たとえば、アマゾンにログインしていない状態で、アマゾンのトップページを見る。「ようこそゲストさん」と言われて、「へえ、知らない人にはそんな感じなんだ?」と思う。

別の女になりすまして、恋人に会うようなものだろうか。

 

ログインしていないときのアマゾンは、わたしに平気でキャンプ用品をすすめてきたりする。

ふだんはわたしの好みを知り尽くしているから、わたしがキャンプなど一切しない人間だと知っているのに。

 

もちろん、こうした発想はくだらないもので、アマゾンは単なるウェブサービスにすぎない。

しかし自分のある側面に関しては、現実の恋人よりも、アマゾンのほうがずっと詳しいのも事実だろう。ともに過ごした月日もずいぶん長い。

それなのに、ログアウトするだけで、アマゾンはわたしのことを完全に忘れる。

これは、自分のなかの乙女心に聞いてみたところ、ものすごくひどいことだと思う。私の心のなかに住む背の低い女は、アマゾンのこの仕打ちに泣いている。

 

だって、ログアウトしてても気づいてほしいよ。ログアウトしてても気づいてほしい。

ログアウトするだけでわたしがわからなくなるなら、髪を切ったらどうなるの?服を変えたらどうなる? 化粧を落としたらどうなる? それでも、ログインすれば気づいてくれるの?

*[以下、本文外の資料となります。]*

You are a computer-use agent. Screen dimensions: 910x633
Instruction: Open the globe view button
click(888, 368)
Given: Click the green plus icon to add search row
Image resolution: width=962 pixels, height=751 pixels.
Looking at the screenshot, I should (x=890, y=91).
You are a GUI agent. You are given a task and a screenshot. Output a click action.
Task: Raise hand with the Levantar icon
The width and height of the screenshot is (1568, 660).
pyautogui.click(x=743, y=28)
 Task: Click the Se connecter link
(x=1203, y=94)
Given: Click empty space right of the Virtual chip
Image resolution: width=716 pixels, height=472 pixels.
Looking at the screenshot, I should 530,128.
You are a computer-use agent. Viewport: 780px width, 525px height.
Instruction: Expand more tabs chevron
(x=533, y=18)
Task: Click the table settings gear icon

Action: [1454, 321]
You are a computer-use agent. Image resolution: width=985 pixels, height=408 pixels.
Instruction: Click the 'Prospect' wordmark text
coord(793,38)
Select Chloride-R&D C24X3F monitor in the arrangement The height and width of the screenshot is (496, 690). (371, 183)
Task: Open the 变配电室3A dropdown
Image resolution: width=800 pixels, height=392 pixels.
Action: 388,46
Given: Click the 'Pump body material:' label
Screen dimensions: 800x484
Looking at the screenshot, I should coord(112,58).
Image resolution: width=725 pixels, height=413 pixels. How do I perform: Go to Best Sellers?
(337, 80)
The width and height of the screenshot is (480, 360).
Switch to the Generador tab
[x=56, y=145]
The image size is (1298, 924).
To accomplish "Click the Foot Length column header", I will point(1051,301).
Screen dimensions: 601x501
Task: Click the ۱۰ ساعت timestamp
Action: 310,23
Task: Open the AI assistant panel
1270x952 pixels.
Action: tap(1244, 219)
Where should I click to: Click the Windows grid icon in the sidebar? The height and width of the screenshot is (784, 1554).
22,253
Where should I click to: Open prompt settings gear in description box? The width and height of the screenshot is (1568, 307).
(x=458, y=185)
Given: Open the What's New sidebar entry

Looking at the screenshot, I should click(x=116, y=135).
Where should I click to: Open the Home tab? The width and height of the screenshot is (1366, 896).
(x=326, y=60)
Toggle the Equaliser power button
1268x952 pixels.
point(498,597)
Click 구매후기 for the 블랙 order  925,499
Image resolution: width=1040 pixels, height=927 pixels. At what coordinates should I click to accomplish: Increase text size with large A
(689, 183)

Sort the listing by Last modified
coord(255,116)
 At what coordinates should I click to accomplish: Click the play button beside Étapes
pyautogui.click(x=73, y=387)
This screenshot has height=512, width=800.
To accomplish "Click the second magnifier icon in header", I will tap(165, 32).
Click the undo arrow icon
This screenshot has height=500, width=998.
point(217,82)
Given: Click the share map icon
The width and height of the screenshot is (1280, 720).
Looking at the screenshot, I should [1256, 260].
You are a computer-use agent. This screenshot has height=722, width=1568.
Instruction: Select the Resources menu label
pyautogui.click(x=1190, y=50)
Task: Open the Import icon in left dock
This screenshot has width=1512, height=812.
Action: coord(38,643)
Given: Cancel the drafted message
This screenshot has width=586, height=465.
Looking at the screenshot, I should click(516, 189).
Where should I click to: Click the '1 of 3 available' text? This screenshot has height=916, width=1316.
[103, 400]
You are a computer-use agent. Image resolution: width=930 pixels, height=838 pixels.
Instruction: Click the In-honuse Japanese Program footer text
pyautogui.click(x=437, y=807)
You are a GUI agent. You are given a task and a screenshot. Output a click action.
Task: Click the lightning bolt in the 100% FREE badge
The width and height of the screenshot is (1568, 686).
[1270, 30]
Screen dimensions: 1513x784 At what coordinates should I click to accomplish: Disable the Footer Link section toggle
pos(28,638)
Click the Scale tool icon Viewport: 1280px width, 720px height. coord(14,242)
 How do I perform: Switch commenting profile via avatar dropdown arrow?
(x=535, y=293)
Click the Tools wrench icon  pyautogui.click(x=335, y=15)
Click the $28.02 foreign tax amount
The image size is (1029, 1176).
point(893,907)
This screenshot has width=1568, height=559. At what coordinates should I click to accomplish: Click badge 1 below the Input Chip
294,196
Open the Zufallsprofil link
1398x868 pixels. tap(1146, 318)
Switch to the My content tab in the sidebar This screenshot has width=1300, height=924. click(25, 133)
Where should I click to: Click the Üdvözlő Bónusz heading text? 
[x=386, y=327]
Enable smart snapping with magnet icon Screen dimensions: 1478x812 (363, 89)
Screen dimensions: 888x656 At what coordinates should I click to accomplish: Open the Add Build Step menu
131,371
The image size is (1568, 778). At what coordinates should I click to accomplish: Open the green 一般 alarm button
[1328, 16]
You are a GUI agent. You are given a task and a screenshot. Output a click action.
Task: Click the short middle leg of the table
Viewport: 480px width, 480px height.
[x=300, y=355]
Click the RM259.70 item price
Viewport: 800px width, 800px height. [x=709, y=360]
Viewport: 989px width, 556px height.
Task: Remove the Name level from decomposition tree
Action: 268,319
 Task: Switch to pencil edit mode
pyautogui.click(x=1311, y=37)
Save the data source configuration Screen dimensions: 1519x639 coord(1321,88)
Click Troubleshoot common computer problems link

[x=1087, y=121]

ログインさえすれば、メールアドレスとパスワードさえ合っていれば、私がまったくの別人になっても、顔も、声も、体も、心も、記憶も、そのすべてが変わってしまっても、あなたはわたしをわたしとして認識するの? 

 

ねえ、どうなの?

 

結局、ログインありきの関係なのかな。ログインめあての女だったのかな。わたしがかんちがいしてるだけなのかな。勝手に舞いあがってるだけなのかな。アマゾンにとって、わたしは何でもない存在なのかな。

相手の気持ちをためすような女にはならないと決めていたけれど、たまに、がまんできなくなる。

 

わたしがアマゾンにはじめてログインしたのは、2002年の夏だった。

当時のわたしは18歳で、はじめての一人暮らしに浮かれていた。あの頃はそれほどインターネットが日常に浸透していなくて、アマゾンだって、今ほど有名ではなかった。

いまは世界的な億万長者になった創業者のジェフ・ベゾスも、当時は無名の存在にすぎなかった。はじめてアマゾンで注文をしたとき、ちゃんと商品が届くのか、どきどきしたのを覚えている。

 

わたしは、グーグルにも、ツイッターにも、フェイスブックにも同じパスワードを使っているけれど、アマゾンだけはちがうんだ。当時のわたしは18歳で、まだセキュリティ意識が希薄だったから、このパスワード、ざるなんだよ。

でもいいんだ。ふたりだけのひみつだから、ざるでもいい。

 

そう思っているわたしのことを、向こうは何とも思っていないなら、ためしたくなる。ログアウトして、アマゾンの知らない一人の女として、アマゾンに会ってみたい。

キャンプ用品やベビー用品を表示しているアマゾンの背後にまわって、その背中に「ほんとはわたしだよ」と書いてしまいたい。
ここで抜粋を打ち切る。